Write throttling is also useful for network redirectors transmitting data over slow communication lines. For example, suppose a local process writes a large amount of data to a remote file system over a 9600-baud line. The data isn't written to the remote disk until the cache manager's lazy writer flushes the cache. If the redirector has accumulated lots of dirty pages that are flushed to disk at once, the recipient could receive a network timeout before the data transfer completes. By using the CcSetDirtyPageThreshold function, the cache manager allows network redirectors to set a limit on the number of dirty cache pages they can tolerate, thus preventing this scenario.
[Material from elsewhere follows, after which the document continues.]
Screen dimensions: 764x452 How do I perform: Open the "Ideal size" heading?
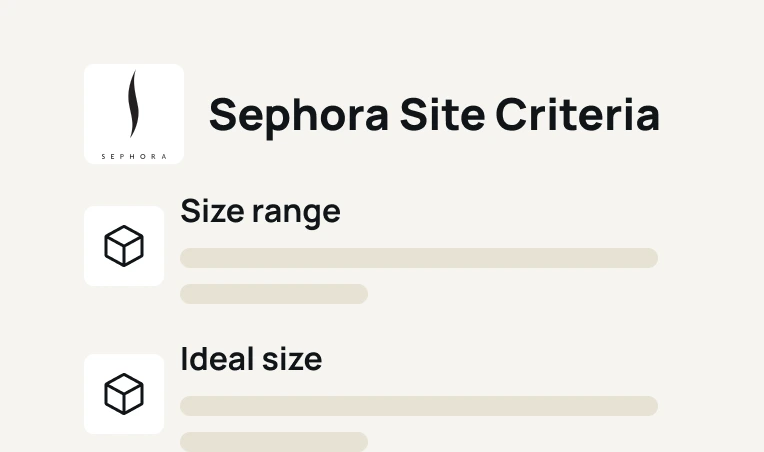tap(251, 359)
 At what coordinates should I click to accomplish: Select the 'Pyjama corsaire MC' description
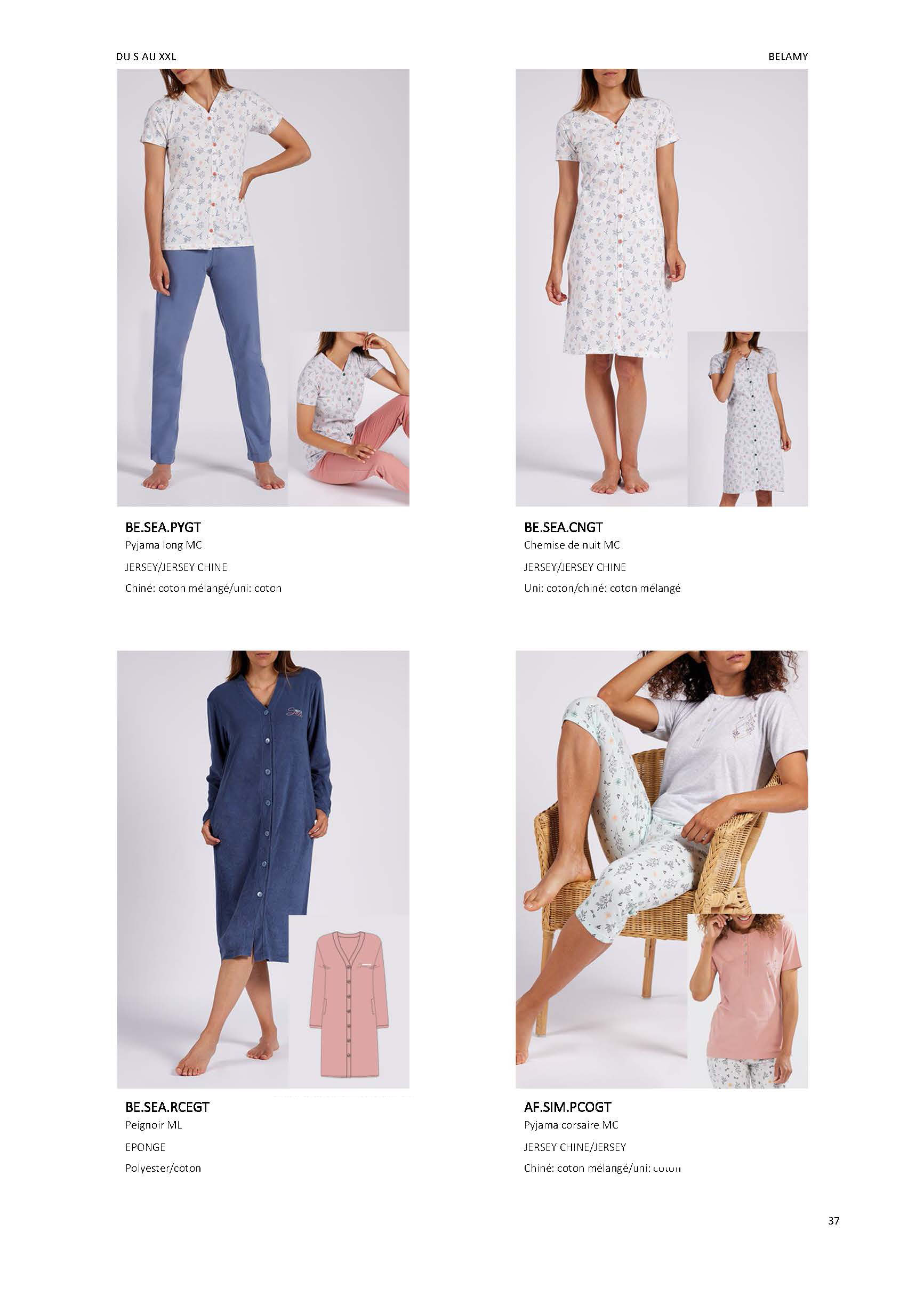coord(571,1125)
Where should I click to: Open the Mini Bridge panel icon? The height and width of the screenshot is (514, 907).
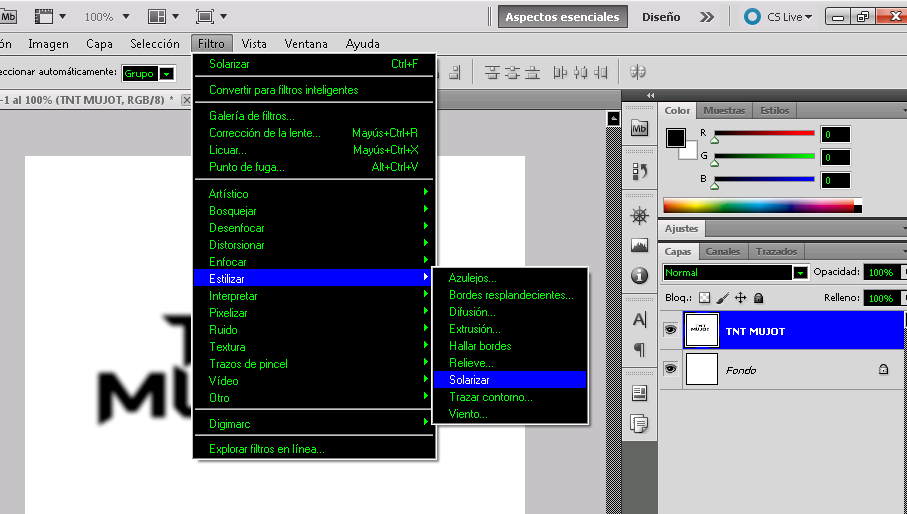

By limiting the number of dirty pages, the redirector ensures that a cache flush operation won't cause a network timeout.
EXPERIMENT
Viewing the Write-Throttle Parameters
The !defwrites kernel debugger command dumps the values of the kernel variables the cache manager uses, including the number of dirty pages in the file cache (CcTotalDirtyPages) when determining whether it should throttle write operations:
kd> !defwrites *** Cache Write Throttle Analysis *** CcTotalDirtyPages: 758 ( 3032 Kb) CcDirtyPageThreshold: 770 ( 3080 Kb) MmAvailablePages: 42255 ( 169020 Kb) MmThrottleTop: 250 ( 1000 Kb) MmThrottleBottom: 30 ( 120 Kb) MmModifiedPageListHead.Total: 689 ( 2756 Kb) CcTotalDirtyPages within 64 (max charge) pages of the threshold, writes may be throttled Check these thread(s): CcWriteBehind(LazyWriter) Check critical workqueue for the lazy writer, !exqueue 16 |
This output shows that the number of dirty pages is close to the number that triggers write throttling (CcDirtyPageThreshold), so if a process tried to write more than 12 pages (48 KB) at the time of the experiment, it would be delayed until the lazy writer lowered the number of dirty pages.